Bush told reporters at the end of the closed-door White House meeting that the pair focused on peace and prosperity. He said they talked about what they could do to advance the trade talks within the 148-member World Trade Organization (search). These talks have been held up largely by disputes over farm subsidies.

"We had a good and frank discussion on that," Bush said. "There's no question we share the same objective."

Organization members are supposed to agree at a December meeting in Hong Kong on an outline for a global trade deal to boost the world's economy by lowering trade barriers across all sectors, with particular emphasis on developing countries, for whom farm subsidies are particularly sensitive.

Poor countries say the subsidies to farmers in rich nations hurt their farmers by driving international prices to artificially low levels, allowing producers from rich countries to dump their cheap farm produce on the world market.

"We have a common interest in opening up markets," Barroso said. "We wanted to have ambitious and balanced results on agriculture, but not only on agriculture."

EU Trade Commissioner Peter Mandelson (search) said last week the EU was ready to cut "trade distorting" agricultural support by 70 percent, provided others made similar efforts. Barroso was expected to tell Bush he supported Mandelson's approach at the White House meeting, but he didn't tell reporters whether he did so.

The two leaders did not take any questions.

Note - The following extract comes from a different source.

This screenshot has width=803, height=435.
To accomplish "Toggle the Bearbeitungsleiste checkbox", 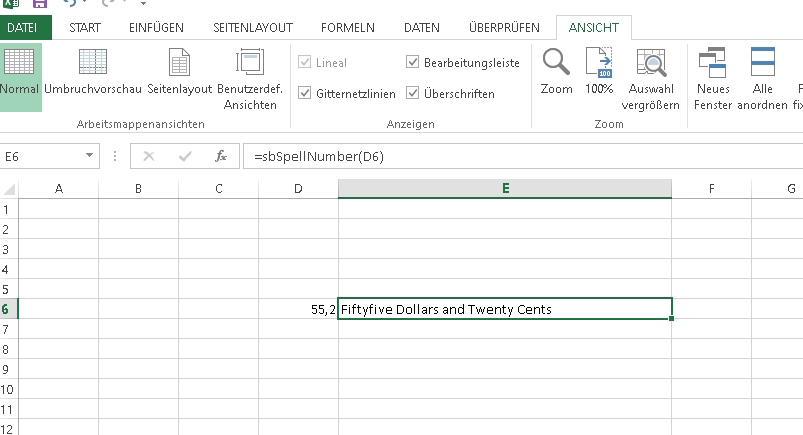I will (413, 63).
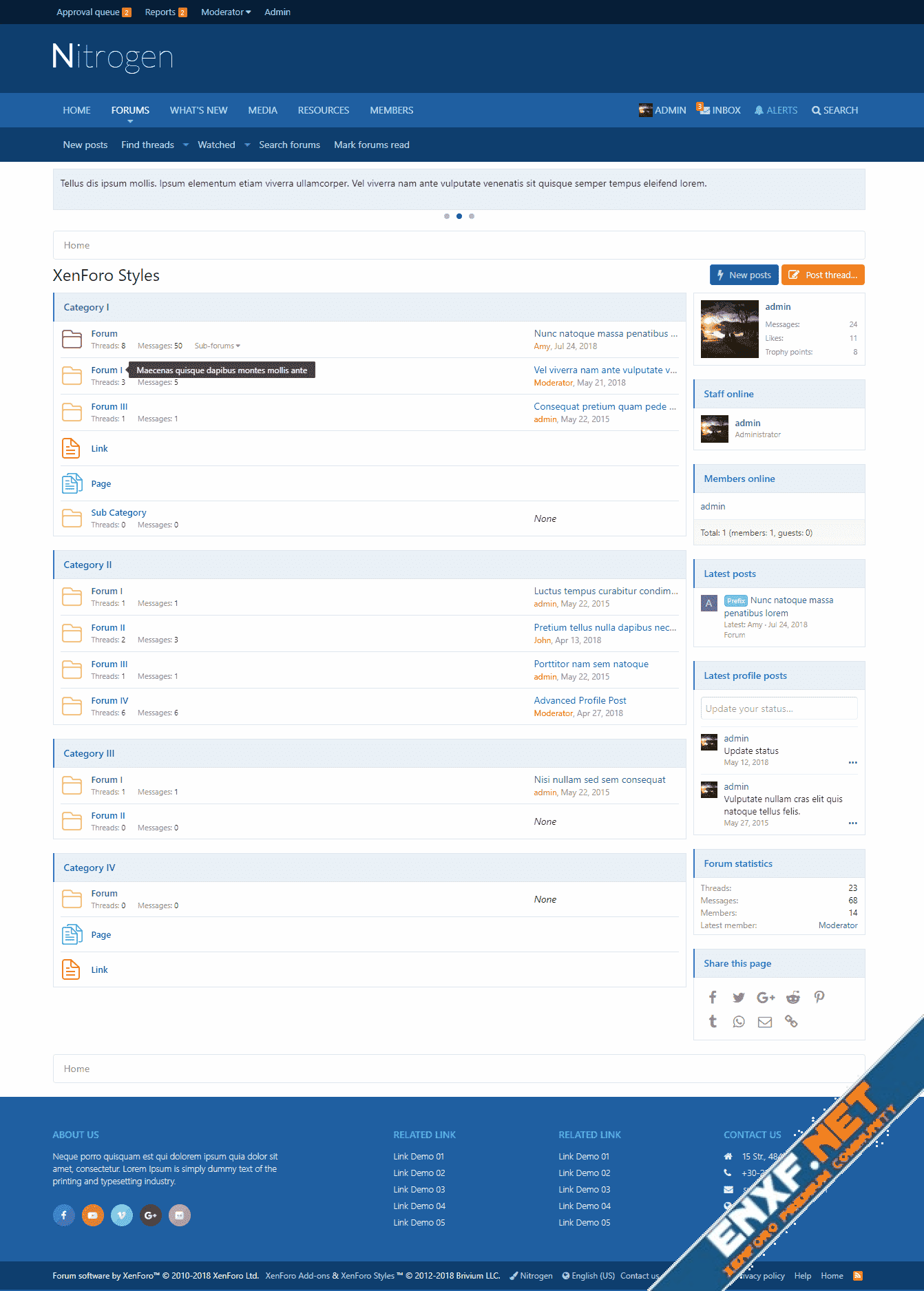Expand the Watched dropdown arrow
The width and height of the screenshot is (924, 1291).
click(247, 145)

Mandelson also offered to reduce the number of sensitive products that have higher import tariffs, such as beef and poultry, but U.S. Trade Representative Rob Portman said his offer "doesn't come close to meeting the expectations that all of us have on market access."

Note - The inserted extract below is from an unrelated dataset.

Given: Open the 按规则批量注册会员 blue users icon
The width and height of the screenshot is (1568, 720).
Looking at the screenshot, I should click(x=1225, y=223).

Portman said last week that if the EU should fail to make deeper farm tariff trade cuts, "we will not be able to have a successful" meeting in Hong Kong.

There is growing opposition, led by France, to any offer by the European Union that would cut farm subsidies beyond what national governments have agreed.

As Bush and Barroso were meeting, foreign ministers of the 25-nation EU were in Luxembourg trying to resolve their differences.

"The timing of the meeting is designed to give Barroso some ammunition to stand firm and drag the more recalcitrant members along as he tries to stretch the limits of his negotiating mandate," said Robin Niblett, director of the Europe Program at the Center for Strategic and International Studies, a Washington policy research group.

He said it also gives the two leaders "a chance to celebrate the practical areas of cooperation" in the field of counterterrorism, such as agreement on airline passenger name-recognition lists.

EU officials said Bush and Barroso would discuss strengthening and expanding democracy in the broader Middle East and North Africa, according to the EU's Web site.

Niblett said the two leaders also could discuss Gaza, where the European Union is expected to play a major role in reconstruction and economic development.

The meeting between Bush and Barroso, a former Portuguese prime minister who took the helm of the EU executive branch last year, is the first of its kind since 1989. EU Commission presidents have met with American presidents in the past but as part of delegations led by whichever country holds the rotating six-month EU presidency.

The European Commission runs the EU's day-to-day affairs. It drafts EU laws, ensures they are enacted in each of the 25 member states and represents the union in world trade and other negotiations. Barroso was accompanied to Washington by Benita Ferrero-Waldner, the EU's commissioner for external affairs.